### Working data
-=-=-
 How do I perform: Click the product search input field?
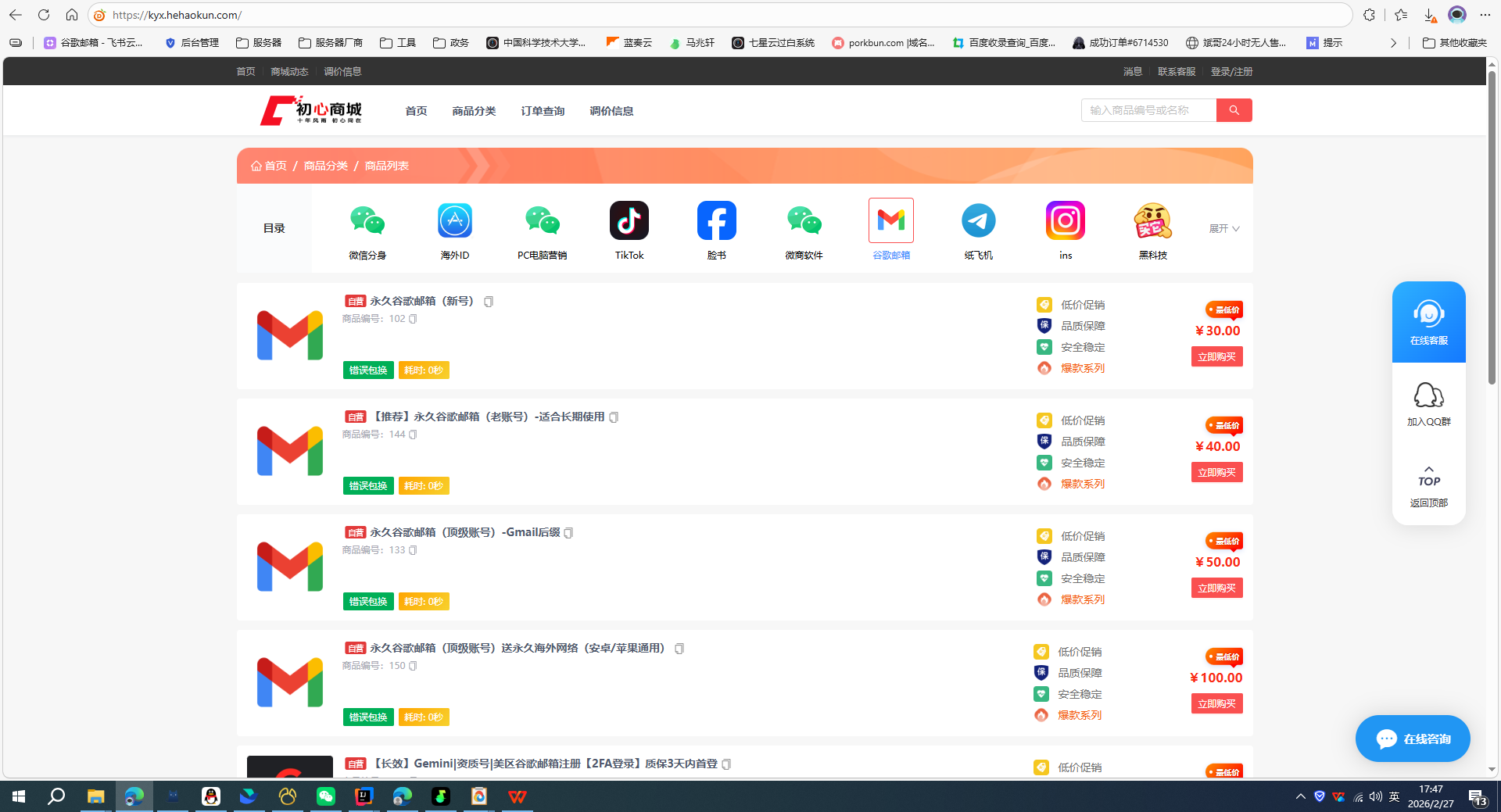click(x=1148, y=109)
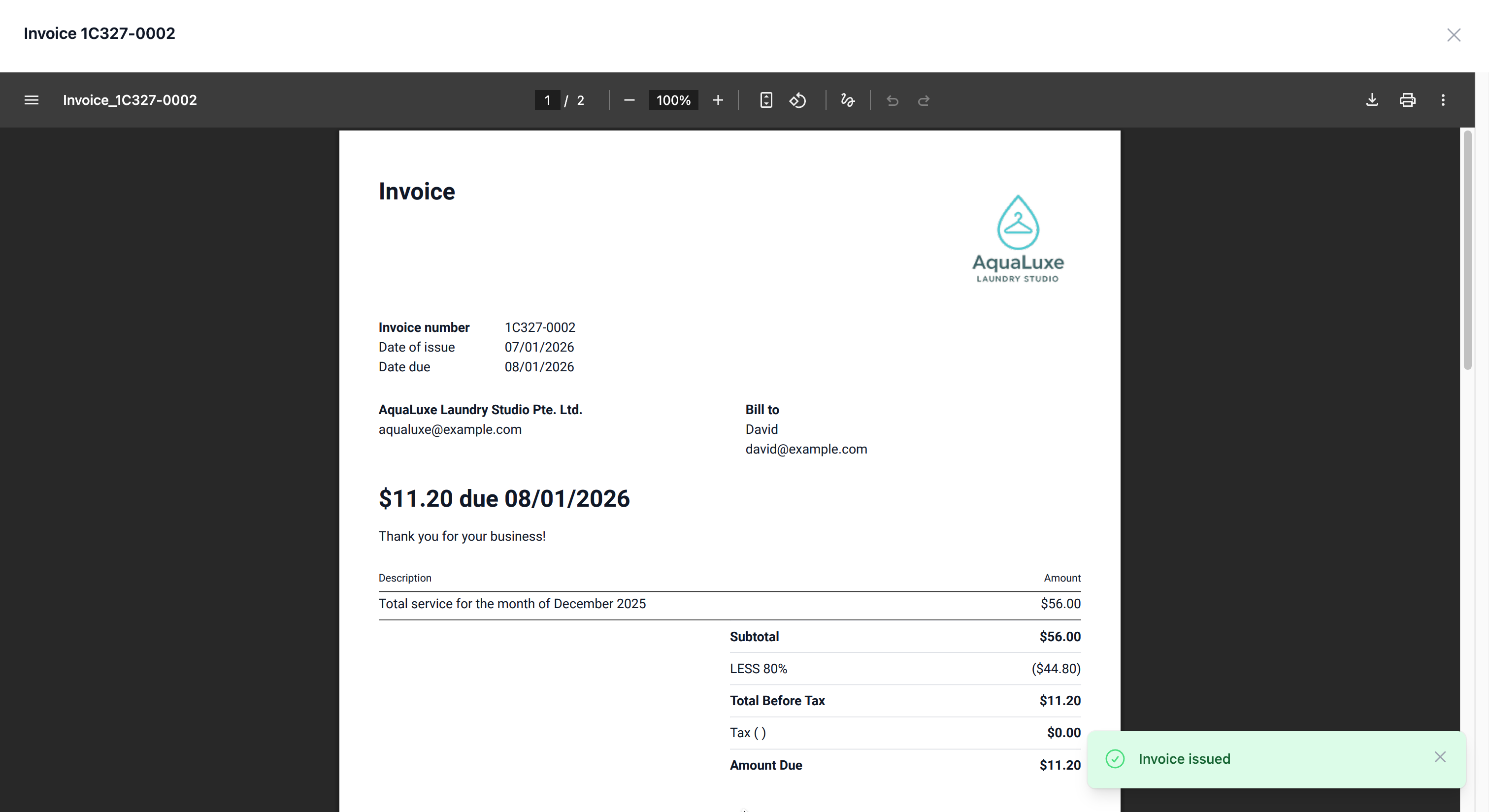Click the Invoice issued success message
Image resolution: width=1489 pixels, height=812 pixels.
point(1184,759)
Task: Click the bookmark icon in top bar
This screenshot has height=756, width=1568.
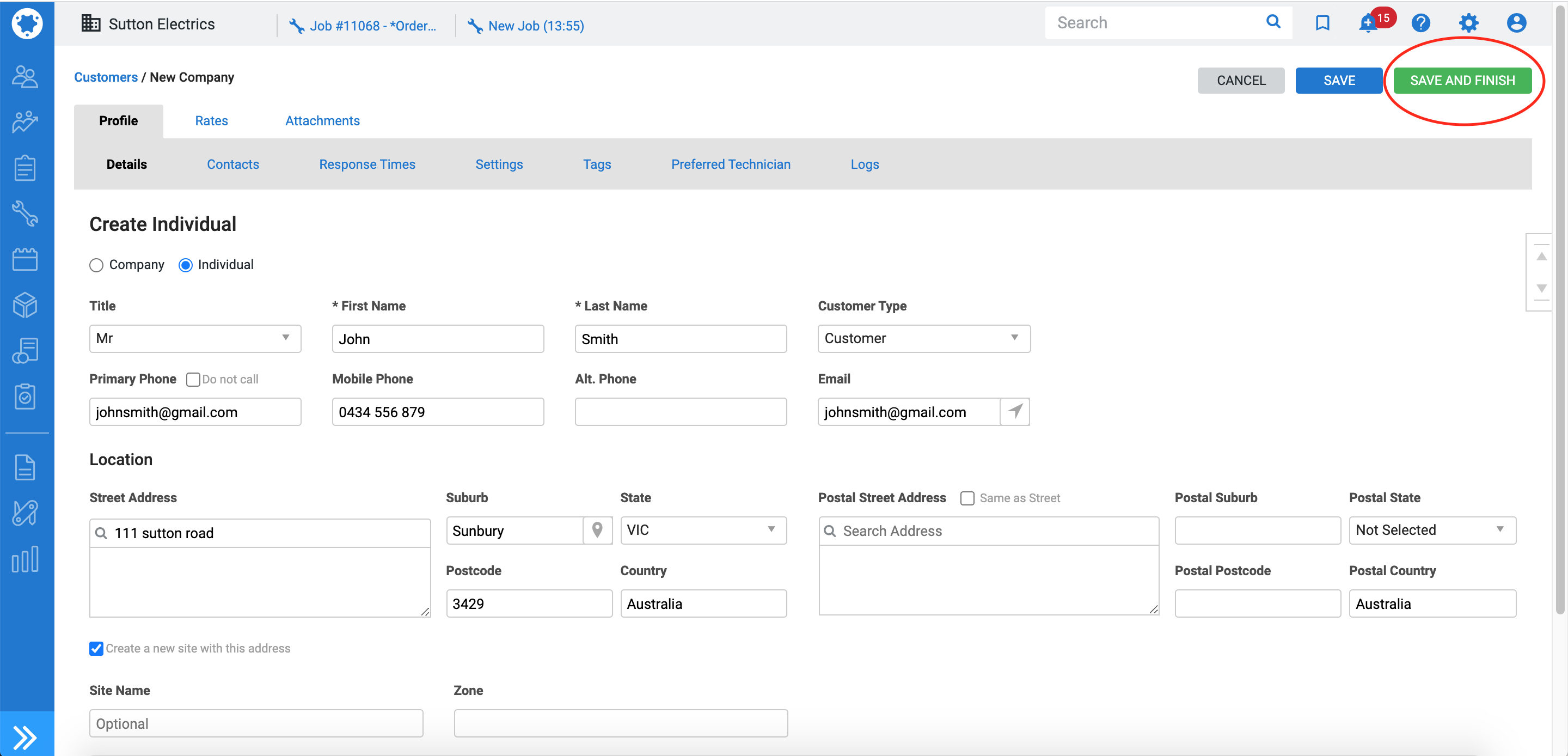Action: pyautogui.click(x=1322, y=23)
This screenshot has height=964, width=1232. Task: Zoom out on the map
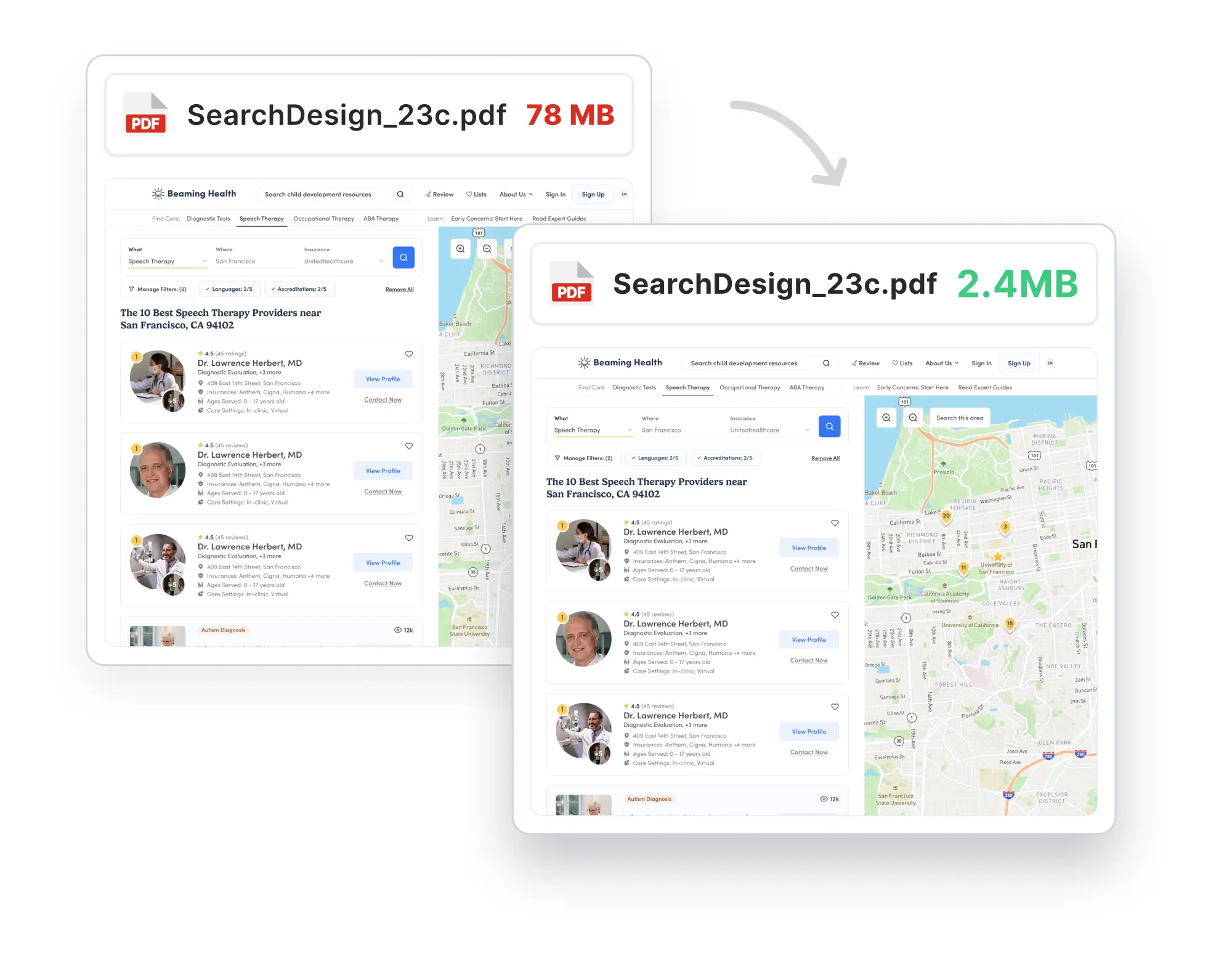914,418
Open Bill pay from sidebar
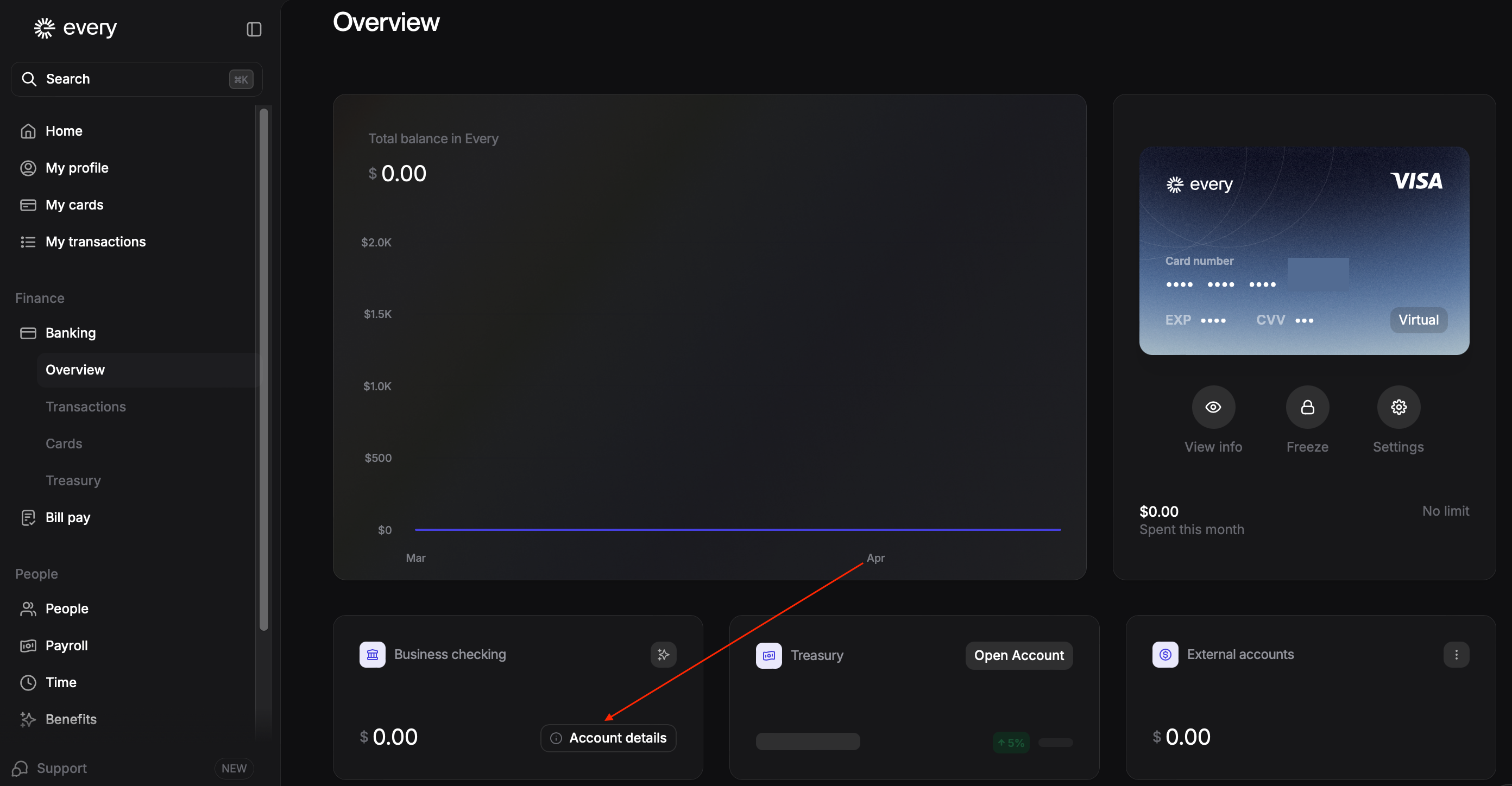1512x786 pixels. (67, 518)
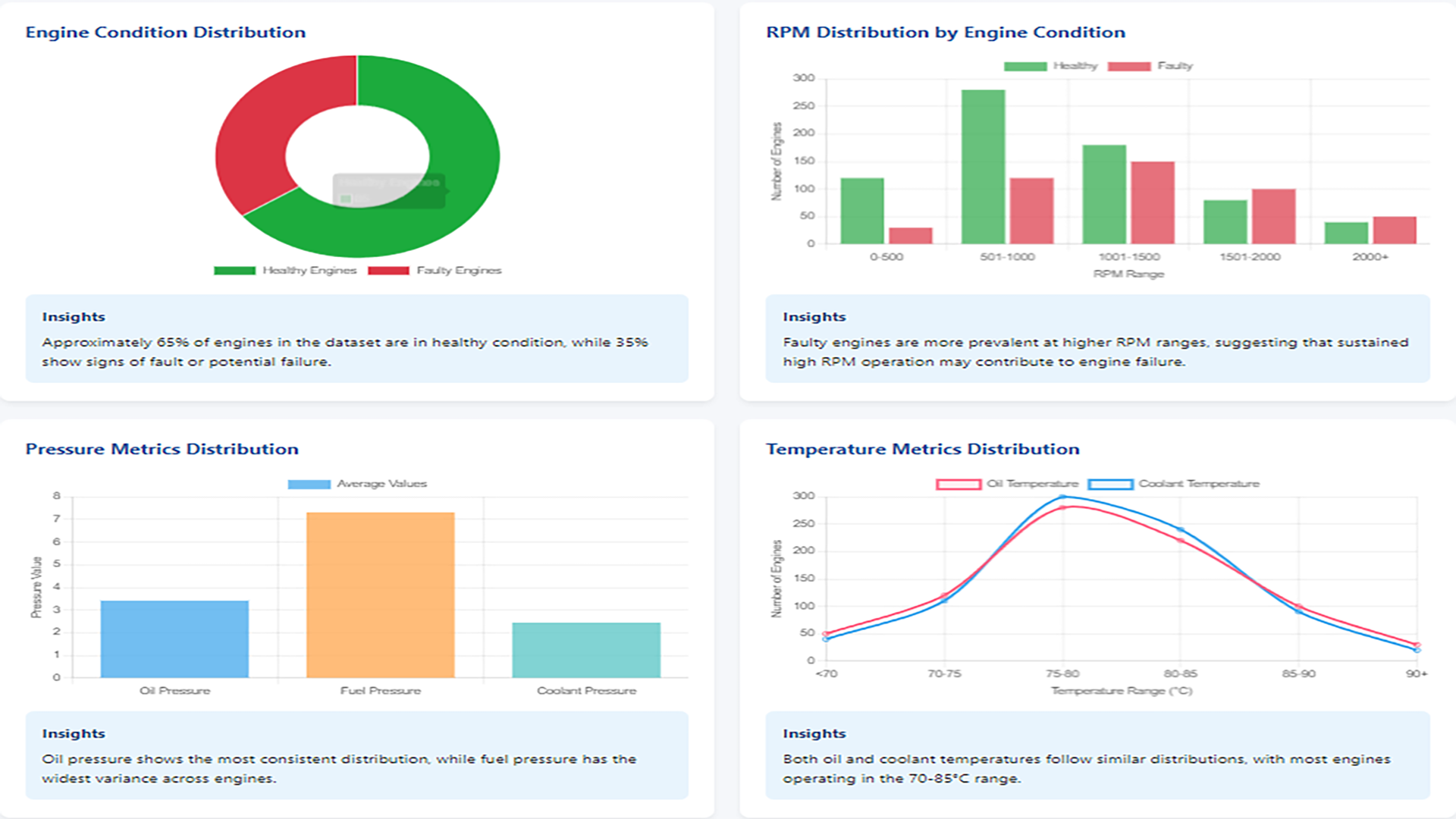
-=-=-
Could you reproduce all of the data above exactly and skip any image?

### Your response
 How do I perform: Click the product search input field?
click(x=1148, y=109)
Click the Invoice issued success message
Image resolution: width=1489 pixels, height=812 pixels.
point(1184,759)
Task: Click the bookmark icon in top bar
This screenshot has height=756, width=1568.
Action: pyautogui.click(x=1322, y=23)
This screenshot has height=964, width=1232. Task: Zoom out on the map
914,418
Open Bill pay from sidebar
1512x786 pixels. (67, 518)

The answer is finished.